Anyway, with any type of genetic drift, we're generally concerned with allele frequency as this can imply a loss of alleles. This is because genetic drift does not necessarily mean a loss of alleles, although this can be the case. Founder/bottleneck effect are special cases of genetic drift which usually involve the loss of alleles.

I always defined genetic drift as: a change in the allele frequency of a population due to random events.

So genetic drift is the change in the allele frequency due to random events, then what is gene flow? Is that change in allele frequency due to migration?

Also can you give me an example of genetic drift where the allele frequency is changed, but is not decreased?

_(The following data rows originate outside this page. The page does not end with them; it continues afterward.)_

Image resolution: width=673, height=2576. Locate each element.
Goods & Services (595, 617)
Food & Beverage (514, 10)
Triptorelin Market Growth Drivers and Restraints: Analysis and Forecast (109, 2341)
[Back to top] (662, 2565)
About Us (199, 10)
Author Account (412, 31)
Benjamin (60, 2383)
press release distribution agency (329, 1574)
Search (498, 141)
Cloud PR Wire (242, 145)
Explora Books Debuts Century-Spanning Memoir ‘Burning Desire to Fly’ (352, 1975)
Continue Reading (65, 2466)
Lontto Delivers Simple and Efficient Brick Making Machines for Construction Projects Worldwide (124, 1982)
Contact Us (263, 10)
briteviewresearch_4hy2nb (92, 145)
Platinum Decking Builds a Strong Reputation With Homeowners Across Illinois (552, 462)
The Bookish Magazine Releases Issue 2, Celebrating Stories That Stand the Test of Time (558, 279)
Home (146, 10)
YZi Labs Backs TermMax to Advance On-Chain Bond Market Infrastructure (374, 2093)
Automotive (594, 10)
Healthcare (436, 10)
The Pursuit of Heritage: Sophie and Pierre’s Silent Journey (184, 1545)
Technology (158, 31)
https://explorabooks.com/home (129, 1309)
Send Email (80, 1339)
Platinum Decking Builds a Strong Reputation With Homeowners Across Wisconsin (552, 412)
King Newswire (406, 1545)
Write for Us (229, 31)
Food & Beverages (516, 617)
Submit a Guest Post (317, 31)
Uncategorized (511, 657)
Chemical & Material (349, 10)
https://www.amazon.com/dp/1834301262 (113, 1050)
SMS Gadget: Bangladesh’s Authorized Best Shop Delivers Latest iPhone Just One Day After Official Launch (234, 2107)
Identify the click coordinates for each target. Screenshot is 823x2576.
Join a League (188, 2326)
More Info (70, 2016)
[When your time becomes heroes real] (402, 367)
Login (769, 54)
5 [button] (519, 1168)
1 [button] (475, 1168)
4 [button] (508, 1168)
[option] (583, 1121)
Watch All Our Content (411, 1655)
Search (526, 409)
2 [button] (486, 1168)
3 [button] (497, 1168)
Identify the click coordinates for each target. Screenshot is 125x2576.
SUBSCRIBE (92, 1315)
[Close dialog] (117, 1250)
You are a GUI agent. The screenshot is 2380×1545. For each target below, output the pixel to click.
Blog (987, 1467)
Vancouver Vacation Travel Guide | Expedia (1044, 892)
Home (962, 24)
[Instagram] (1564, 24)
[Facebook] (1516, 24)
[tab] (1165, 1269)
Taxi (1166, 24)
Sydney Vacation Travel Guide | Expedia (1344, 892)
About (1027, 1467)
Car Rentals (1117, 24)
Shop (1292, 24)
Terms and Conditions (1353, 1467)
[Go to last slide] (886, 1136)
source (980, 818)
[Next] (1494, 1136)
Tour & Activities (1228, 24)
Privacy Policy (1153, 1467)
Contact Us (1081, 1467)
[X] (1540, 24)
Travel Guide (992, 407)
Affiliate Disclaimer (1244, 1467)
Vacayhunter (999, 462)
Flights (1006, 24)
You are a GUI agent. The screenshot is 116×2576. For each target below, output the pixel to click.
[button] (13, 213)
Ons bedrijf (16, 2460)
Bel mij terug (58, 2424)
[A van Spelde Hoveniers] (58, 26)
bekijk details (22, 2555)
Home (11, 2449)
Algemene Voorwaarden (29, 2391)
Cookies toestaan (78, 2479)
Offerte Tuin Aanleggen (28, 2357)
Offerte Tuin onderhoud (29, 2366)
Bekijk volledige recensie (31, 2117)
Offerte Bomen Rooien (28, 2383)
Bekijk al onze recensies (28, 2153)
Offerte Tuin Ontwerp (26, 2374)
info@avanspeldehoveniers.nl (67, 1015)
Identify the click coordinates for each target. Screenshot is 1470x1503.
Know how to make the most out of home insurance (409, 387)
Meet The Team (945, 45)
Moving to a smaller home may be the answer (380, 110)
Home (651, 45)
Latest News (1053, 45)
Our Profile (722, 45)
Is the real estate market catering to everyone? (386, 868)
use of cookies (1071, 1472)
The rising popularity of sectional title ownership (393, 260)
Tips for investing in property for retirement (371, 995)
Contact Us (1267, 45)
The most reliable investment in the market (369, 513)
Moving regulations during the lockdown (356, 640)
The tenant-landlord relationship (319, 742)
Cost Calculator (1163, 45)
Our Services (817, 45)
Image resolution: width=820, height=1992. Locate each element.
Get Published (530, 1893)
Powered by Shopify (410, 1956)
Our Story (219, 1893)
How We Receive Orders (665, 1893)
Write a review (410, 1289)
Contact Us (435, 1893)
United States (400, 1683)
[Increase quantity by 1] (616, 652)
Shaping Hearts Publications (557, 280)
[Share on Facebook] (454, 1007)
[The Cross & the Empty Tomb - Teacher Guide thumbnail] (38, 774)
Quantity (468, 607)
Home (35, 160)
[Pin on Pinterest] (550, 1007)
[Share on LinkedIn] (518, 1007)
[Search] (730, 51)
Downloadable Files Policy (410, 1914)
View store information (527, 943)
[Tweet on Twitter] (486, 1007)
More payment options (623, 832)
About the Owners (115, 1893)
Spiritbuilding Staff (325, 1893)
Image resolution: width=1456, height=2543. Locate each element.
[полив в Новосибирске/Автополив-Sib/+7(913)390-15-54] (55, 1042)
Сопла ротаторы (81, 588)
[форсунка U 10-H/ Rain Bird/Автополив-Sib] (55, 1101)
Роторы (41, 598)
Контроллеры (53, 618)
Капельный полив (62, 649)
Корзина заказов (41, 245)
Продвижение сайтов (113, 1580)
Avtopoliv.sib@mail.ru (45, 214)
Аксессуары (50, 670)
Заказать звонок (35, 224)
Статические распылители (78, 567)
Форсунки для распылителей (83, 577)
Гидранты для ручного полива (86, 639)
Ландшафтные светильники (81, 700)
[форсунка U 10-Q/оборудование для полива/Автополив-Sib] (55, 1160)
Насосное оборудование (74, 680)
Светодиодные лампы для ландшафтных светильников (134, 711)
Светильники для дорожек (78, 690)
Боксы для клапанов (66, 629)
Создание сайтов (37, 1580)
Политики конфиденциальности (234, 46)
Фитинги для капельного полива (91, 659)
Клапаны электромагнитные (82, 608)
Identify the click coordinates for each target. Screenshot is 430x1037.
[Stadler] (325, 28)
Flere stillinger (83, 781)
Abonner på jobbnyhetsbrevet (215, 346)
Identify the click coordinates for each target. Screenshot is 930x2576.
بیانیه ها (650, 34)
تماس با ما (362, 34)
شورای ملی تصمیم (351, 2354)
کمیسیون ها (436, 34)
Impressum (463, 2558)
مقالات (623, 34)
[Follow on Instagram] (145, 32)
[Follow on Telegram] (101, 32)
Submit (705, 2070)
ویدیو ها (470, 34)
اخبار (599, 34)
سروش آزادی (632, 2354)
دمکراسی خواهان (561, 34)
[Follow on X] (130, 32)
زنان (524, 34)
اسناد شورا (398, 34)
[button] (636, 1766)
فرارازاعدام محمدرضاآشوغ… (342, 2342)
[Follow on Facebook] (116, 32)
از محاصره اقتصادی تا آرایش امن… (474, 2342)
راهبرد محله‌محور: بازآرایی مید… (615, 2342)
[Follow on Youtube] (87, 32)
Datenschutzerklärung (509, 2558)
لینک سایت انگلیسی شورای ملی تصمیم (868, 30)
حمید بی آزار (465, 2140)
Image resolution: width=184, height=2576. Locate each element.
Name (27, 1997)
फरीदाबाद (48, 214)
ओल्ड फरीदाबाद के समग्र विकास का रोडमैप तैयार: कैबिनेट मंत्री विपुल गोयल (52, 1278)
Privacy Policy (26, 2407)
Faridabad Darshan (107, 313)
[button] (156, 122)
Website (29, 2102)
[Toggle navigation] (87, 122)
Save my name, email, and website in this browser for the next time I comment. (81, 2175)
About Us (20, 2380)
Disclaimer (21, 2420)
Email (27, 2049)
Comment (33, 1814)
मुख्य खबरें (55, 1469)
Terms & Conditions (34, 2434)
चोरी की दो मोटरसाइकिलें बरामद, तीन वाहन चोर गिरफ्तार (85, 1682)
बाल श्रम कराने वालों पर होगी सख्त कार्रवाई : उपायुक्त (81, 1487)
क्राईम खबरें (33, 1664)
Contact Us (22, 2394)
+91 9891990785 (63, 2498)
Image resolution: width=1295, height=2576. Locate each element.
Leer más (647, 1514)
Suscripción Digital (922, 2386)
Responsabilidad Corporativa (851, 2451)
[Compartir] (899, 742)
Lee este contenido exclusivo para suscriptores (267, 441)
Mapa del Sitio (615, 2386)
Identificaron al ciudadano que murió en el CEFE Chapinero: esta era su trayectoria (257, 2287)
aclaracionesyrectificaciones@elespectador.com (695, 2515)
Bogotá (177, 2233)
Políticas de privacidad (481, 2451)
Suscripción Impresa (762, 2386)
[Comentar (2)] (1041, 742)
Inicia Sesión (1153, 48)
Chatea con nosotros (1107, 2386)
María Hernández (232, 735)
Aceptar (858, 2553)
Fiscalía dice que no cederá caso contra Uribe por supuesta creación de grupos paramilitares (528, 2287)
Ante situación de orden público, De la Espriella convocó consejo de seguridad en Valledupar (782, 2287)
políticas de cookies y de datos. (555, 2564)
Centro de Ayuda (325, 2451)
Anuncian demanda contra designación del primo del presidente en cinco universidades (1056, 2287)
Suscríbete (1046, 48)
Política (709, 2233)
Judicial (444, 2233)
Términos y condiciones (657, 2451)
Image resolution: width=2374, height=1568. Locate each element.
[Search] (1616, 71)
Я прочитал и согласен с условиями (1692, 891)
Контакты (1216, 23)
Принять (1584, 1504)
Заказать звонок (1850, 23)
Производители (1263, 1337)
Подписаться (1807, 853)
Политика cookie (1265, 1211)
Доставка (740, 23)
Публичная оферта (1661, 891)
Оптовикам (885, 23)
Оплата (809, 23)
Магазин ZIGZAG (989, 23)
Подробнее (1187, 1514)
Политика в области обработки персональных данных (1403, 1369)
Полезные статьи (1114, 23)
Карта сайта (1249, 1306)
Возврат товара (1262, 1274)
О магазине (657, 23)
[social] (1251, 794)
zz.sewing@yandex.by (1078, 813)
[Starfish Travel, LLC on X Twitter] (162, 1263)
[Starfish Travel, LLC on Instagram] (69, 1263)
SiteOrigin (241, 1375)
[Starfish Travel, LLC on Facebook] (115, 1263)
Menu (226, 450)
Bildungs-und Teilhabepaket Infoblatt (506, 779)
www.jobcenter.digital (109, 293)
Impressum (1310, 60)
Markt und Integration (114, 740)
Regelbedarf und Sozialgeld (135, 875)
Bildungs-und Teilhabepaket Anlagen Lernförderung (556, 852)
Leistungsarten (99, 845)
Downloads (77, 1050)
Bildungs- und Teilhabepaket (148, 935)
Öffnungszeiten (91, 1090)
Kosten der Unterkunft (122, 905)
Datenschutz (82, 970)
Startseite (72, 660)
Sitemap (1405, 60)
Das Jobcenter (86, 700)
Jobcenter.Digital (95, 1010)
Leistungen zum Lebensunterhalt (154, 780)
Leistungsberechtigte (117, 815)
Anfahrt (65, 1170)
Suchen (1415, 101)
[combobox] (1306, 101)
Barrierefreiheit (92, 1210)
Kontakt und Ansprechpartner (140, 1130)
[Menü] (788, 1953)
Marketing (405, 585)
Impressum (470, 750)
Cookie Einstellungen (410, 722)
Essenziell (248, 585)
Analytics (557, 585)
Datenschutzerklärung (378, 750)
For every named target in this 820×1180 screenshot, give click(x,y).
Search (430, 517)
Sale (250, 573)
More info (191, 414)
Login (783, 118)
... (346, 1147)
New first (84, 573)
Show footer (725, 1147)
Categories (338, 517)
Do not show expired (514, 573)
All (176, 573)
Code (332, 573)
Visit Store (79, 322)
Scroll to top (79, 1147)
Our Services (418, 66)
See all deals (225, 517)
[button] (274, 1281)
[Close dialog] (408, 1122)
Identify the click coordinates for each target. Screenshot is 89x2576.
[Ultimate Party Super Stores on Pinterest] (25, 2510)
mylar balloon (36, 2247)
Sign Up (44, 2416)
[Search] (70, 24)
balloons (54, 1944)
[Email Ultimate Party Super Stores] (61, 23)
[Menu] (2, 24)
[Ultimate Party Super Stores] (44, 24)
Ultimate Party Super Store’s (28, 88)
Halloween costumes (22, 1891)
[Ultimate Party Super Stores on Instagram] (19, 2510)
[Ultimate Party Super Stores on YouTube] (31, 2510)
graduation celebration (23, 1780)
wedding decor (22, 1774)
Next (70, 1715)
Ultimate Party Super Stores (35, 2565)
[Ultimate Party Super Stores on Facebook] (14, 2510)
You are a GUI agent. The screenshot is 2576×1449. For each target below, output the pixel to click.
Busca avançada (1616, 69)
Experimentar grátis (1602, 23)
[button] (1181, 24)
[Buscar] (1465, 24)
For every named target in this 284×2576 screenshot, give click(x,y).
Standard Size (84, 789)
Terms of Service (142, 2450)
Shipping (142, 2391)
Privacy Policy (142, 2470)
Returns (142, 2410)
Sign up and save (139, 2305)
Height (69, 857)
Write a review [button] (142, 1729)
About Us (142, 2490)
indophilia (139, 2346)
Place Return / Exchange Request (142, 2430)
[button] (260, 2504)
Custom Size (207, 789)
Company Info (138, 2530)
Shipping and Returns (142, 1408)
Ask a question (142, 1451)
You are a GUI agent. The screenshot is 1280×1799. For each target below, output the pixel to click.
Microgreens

So would my original answer have gotten 1 mark for the explanation?

Thanks

[grannysmith]

So genetic drift is the change in the allele frequency due to random events, then what is gene flow? Is that change in allele frequency due to migration?

Yes

Also can you give me an example of genetic drift where the allele frequency is changed, but is not decreased?

Not sure what you mean by this. Allele frequency is, overall, out of 1. A certain allele may increase/decrease in its frequency.

So would my original answer have gotten 1 mark for the explanation?

It's not entirely incorrect, but examiners may take a mark off.